Infine, legato a eventi del passato, come quelli di Ombre nell’acqua, appare anche l’orrore che racconta John Carpenter in Fog (The Fog, 1980): la nebbia assassina che invade le strade di San Antonio Bay, un’altra tranquilla località balneare, è legata a eventi avvenuti cento anni prima quando gli abitanti del paese avevano provocato il naufragio di una nave di lebbrosi.
La natura ostile di Evelin Bay, per certi aspetti, appare anche ‘vampiresca’ nei confronti degli abitanti del luogo: ne risucchia le forze vitali fino alla morte e li fa precipitare in angosciosi perturbamenti. Al posto del castello abitato dall’inquietante conte troviamo scenari naturali bellissimi ma anche angoscianti, intrisi di un fascino oscuro ed ambiguo.
Tra l’altro, sempre in tema di vampiri, si incontra una interessante decontestualizzazione esotica e ‘australe’ della figura del vampiro nel film Vita da vampiro – What we do in the Shadows (2014) di Taika Waititi e Jemaine Clement, in cui sono messe in scena le vicende quotidiane di un gruppo di vampiri che vivono a Wellington, in Nuova Zelanda.

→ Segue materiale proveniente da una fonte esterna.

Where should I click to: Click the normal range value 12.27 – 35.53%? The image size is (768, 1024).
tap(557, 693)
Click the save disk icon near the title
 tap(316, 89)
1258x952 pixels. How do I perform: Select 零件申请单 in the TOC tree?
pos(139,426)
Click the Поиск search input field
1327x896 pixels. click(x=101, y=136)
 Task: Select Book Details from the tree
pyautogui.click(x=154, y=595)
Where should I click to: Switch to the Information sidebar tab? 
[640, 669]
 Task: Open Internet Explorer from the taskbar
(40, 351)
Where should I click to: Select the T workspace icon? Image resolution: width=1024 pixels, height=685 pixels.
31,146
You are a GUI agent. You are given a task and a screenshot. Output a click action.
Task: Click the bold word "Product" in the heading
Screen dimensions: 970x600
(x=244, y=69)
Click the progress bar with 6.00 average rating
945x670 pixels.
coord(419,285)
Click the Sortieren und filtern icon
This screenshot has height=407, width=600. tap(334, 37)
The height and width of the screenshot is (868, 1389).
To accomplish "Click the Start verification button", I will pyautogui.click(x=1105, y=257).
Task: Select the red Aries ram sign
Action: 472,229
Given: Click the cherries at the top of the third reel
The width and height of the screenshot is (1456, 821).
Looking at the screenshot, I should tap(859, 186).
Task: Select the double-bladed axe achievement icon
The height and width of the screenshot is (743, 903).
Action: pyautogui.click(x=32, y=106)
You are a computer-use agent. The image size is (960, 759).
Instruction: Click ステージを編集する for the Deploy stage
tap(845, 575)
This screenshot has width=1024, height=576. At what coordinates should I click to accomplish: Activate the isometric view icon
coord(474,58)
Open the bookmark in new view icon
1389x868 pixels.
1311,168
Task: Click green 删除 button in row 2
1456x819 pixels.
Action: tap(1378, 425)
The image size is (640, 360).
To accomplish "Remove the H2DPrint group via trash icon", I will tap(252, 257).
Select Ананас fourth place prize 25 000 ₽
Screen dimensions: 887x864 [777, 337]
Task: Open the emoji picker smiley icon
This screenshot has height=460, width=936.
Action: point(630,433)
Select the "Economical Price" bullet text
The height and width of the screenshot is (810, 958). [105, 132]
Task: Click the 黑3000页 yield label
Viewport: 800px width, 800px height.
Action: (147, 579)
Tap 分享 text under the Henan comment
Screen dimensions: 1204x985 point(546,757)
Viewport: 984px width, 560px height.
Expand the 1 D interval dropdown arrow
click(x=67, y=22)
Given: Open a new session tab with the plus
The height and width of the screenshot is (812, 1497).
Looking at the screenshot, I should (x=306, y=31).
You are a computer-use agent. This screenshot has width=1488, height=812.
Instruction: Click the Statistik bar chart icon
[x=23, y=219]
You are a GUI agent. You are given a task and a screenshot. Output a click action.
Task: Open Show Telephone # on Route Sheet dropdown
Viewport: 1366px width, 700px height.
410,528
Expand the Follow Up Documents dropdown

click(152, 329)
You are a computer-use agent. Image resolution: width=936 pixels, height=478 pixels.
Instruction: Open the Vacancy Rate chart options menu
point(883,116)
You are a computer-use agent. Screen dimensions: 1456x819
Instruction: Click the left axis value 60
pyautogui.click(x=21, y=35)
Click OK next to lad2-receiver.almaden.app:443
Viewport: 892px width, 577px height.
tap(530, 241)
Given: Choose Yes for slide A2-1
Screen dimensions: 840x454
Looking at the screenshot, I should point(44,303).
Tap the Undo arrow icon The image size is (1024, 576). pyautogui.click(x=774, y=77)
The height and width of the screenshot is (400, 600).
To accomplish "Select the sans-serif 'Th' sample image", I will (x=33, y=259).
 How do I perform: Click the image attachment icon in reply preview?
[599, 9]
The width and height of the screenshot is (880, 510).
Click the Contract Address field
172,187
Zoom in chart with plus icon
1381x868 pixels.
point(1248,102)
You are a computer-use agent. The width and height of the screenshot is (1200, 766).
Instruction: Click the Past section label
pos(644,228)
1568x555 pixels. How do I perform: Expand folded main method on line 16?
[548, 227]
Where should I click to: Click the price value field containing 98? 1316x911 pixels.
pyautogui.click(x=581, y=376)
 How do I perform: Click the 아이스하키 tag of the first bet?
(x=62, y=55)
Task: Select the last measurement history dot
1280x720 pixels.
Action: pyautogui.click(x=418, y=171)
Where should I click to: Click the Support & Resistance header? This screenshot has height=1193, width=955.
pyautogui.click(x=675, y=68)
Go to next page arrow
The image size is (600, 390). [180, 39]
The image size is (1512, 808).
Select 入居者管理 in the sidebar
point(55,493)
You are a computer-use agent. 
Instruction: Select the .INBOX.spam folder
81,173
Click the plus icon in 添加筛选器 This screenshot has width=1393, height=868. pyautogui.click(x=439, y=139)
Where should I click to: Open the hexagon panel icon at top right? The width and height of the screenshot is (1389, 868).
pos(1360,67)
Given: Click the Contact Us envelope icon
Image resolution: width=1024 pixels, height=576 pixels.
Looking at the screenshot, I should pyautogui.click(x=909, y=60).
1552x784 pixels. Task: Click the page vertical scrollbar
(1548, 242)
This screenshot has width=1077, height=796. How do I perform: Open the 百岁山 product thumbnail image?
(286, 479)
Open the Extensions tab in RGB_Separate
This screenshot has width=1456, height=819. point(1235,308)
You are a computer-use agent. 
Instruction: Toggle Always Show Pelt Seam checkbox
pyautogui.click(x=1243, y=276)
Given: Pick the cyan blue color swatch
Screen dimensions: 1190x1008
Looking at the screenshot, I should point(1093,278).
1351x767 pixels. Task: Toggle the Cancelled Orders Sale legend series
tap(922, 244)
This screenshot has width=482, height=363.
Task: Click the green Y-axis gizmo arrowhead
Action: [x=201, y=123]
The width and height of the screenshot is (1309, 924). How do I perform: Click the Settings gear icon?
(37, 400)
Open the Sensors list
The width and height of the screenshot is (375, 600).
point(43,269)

Parlando di natura ‘vampiresca’ non è possibile allora non ricordare la spiaggia tropicale dove vengono condotti gli ospiti di un lussuoso resort in Old (2021) di M. Night Shyamalan: in una natura dalle connotazioni esotiche molto simili a quelle che vediamo in Ombre nell’acqua, i personaggi in spiaggia sono sottoposti a un rapidissimo processo di invecchiamento che li conduce inesorabilmente ad ammalarsi.
Dietro la bellezza di una spiaggia esotica si cela l’orrore della società capitalistica: il resort, infatti, altro non è se non un laboratorio che utilizza inconsapevoli turisti come cavie per la sperimentazione di nuovi farmaci attuata da una scienza al servizio del capitale.
Se l’industria del turismo spettacolare che mercifica ogni luogo del mondo, da una parte, blandisce i suoi potenziali clienti, dall’altra li trasforma in vittime sacrificali che devono essere immolate sull’altare del cieco sviluppo e – per dirla con Robert Kurz – di una ragione sempre più “sanguinaria”.